For this exercise, repeat the whole listing below exactly. Leave the pictures out.
--- START ---
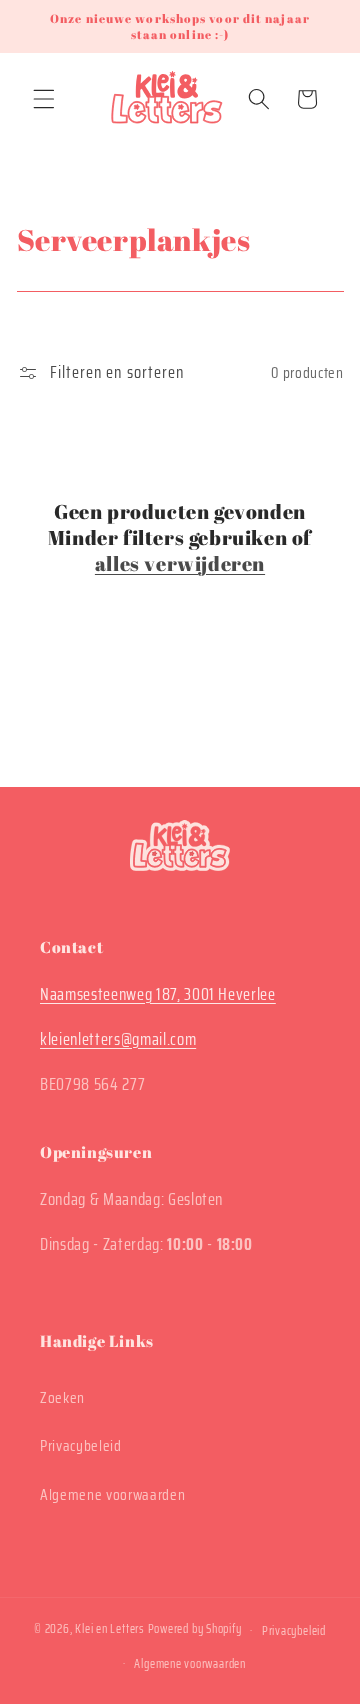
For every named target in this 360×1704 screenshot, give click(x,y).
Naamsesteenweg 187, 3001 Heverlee (158, 994)
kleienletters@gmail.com (118, 1039)
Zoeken (62, 1398)
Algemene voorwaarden (112, 1495)
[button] (44, 99)
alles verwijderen (180, 564)
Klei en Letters (110, 1629)
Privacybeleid (81, 1446)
--- END ---
Response -
For every named target in this 360×1704 screenshot, give click(x,y).
Naamsesteenweg 187, 3001 Heverlee (158, 994)
kleienletters@gmail.com (118, 1039)
Zoeken (62, 1398)
Algemene voorwaarden (112, 1495)
[button] (44, 99)
alles verwijderen (180, 564)
Klei en Letters (110, 1629)
Privacybeleid (81, 1446)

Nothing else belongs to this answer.